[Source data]
■ ■ ■ ■

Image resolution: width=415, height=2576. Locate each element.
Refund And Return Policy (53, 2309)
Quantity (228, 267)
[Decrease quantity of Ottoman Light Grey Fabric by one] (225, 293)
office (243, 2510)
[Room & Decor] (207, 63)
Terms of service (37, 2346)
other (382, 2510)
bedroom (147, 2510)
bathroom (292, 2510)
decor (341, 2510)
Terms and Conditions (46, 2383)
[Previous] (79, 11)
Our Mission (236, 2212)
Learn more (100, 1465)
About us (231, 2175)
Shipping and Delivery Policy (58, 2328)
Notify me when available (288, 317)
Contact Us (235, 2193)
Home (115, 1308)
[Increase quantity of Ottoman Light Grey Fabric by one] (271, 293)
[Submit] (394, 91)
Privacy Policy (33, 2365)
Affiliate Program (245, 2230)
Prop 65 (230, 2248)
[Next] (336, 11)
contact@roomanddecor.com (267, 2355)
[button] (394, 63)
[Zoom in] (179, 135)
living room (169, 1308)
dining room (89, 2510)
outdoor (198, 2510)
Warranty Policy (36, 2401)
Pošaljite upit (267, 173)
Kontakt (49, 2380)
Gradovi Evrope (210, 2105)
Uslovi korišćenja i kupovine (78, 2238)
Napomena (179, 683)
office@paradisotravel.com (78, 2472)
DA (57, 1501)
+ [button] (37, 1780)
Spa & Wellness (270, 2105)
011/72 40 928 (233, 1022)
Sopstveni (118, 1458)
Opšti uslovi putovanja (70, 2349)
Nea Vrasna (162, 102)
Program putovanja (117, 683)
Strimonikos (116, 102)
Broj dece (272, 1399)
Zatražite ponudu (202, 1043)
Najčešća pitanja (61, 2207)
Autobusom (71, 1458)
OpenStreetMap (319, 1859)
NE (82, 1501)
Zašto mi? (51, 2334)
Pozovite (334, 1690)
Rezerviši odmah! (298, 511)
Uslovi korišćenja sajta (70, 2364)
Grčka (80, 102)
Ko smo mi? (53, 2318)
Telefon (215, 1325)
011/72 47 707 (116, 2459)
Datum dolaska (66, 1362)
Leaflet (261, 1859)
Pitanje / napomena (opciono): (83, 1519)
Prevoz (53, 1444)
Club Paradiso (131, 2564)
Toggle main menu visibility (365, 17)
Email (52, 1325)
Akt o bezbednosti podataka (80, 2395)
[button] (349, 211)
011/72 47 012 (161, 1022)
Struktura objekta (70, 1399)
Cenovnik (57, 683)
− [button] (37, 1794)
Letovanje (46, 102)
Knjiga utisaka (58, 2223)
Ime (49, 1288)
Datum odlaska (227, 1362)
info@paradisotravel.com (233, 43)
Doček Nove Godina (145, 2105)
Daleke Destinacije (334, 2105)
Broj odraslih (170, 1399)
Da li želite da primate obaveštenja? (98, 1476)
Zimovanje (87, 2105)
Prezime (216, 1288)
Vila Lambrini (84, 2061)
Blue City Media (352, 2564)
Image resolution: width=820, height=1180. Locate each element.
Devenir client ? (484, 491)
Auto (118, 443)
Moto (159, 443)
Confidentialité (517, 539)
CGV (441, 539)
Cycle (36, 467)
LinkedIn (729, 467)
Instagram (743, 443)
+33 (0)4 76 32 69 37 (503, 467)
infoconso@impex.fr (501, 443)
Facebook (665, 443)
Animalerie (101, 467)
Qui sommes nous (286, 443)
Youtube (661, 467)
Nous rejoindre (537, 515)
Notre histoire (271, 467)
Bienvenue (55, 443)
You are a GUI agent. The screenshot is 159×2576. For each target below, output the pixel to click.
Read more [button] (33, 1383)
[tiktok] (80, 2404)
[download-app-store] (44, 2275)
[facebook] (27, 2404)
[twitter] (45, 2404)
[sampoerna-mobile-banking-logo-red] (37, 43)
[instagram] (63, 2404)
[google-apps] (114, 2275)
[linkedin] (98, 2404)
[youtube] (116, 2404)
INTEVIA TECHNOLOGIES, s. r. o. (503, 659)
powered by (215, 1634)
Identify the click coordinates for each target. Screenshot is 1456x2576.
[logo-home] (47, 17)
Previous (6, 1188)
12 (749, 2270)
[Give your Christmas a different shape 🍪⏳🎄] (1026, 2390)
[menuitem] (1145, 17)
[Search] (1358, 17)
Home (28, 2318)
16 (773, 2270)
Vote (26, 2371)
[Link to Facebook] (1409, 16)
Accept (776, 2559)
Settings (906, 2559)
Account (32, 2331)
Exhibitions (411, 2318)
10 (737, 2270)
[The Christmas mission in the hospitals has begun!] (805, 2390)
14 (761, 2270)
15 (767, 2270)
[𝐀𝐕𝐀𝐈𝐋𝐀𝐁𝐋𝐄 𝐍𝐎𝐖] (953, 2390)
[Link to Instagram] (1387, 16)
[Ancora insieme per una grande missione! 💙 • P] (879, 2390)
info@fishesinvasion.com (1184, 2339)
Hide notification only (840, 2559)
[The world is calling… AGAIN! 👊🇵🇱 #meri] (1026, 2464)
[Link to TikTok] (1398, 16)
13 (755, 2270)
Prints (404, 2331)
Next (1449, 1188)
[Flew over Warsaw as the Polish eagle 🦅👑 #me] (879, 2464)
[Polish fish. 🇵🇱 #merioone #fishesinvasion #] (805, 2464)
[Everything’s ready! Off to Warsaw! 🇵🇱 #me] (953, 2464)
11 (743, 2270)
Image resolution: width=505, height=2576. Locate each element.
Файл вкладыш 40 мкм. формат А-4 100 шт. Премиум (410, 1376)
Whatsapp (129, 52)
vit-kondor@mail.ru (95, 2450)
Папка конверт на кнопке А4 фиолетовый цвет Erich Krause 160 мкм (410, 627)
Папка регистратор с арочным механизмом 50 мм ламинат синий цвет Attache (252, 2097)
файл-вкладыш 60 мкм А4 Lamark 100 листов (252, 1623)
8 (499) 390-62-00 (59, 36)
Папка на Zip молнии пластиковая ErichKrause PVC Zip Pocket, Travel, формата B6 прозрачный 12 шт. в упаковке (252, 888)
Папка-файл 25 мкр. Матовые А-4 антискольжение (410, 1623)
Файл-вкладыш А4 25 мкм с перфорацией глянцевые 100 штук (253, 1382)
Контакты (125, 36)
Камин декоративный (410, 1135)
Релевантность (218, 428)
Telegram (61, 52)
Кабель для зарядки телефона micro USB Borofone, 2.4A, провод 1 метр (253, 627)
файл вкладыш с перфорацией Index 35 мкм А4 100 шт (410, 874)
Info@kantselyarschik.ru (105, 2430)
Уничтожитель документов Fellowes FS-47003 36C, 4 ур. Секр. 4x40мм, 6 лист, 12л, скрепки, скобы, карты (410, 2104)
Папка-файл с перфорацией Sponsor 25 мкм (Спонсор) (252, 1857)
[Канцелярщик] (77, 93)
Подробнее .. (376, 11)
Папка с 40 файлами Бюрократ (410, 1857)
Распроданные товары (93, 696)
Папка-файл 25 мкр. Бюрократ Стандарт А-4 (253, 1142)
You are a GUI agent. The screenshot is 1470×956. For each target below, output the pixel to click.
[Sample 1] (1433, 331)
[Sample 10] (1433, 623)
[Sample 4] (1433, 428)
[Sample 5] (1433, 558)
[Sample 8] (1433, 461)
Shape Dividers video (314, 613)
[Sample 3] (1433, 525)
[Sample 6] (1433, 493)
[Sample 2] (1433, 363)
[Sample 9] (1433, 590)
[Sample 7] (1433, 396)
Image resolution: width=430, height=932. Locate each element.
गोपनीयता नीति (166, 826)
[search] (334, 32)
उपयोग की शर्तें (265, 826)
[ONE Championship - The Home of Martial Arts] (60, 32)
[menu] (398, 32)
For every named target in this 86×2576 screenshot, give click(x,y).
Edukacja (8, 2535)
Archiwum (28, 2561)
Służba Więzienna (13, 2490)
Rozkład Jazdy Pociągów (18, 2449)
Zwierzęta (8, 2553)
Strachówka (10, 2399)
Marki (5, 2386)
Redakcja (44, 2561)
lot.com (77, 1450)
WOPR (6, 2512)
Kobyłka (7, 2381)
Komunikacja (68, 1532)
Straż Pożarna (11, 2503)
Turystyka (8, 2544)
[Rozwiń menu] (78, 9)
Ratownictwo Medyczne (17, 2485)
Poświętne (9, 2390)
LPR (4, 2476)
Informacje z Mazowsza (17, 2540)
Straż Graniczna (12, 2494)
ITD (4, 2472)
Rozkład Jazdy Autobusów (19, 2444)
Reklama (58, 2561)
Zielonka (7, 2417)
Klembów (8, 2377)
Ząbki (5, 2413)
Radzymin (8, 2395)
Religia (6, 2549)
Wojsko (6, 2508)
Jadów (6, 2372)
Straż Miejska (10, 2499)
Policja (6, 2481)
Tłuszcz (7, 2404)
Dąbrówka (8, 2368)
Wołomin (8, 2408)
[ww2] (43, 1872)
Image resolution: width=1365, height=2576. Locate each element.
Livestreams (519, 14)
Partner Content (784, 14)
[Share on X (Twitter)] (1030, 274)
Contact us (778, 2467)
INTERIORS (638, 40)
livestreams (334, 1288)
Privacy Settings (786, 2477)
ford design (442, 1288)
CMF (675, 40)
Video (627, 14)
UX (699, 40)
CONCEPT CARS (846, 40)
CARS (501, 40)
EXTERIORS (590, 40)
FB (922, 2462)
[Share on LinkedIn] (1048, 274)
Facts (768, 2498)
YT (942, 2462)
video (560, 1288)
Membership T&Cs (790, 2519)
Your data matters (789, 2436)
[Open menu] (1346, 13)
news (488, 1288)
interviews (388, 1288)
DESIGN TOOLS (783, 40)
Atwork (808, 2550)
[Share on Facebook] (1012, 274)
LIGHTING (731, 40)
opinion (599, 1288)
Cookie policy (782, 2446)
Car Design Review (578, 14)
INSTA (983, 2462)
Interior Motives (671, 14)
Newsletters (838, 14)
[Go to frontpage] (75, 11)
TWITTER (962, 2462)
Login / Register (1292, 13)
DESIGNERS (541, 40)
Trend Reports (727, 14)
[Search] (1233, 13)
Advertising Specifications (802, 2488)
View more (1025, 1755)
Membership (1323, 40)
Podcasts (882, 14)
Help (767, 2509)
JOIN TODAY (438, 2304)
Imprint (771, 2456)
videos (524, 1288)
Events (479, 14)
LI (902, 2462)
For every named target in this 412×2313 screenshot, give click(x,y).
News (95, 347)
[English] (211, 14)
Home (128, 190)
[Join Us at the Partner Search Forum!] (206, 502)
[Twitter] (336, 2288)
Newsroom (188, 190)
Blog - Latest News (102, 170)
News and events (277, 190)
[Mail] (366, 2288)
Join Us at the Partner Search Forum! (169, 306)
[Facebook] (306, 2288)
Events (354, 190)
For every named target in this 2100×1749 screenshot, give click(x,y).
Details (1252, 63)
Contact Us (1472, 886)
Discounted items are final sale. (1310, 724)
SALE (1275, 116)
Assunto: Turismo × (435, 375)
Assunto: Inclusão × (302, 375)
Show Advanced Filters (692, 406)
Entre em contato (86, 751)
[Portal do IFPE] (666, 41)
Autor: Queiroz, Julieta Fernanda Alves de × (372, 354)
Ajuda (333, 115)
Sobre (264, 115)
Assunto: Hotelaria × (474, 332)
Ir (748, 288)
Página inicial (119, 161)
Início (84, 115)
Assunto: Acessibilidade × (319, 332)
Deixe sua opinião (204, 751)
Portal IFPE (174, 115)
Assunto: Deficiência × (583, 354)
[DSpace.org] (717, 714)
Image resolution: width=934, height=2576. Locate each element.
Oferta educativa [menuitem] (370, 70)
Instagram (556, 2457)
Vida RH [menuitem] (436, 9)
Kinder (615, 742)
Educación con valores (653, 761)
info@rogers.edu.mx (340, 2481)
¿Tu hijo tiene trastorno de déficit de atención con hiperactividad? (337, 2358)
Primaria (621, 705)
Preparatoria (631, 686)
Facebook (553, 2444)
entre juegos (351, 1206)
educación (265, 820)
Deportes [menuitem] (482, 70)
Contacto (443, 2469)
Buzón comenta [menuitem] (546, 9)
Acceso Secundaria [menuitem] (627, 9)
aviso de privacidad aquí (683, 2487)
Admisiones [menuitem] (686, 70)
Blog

■ ■ ■ ■

The task >> Look over the records above and filter for each line with the word "Rozkład".

Answer space >>
Rozkład Jazdy Pociągów (18, 2449)
Rozkład Jazdy Autobusów (19, 2444)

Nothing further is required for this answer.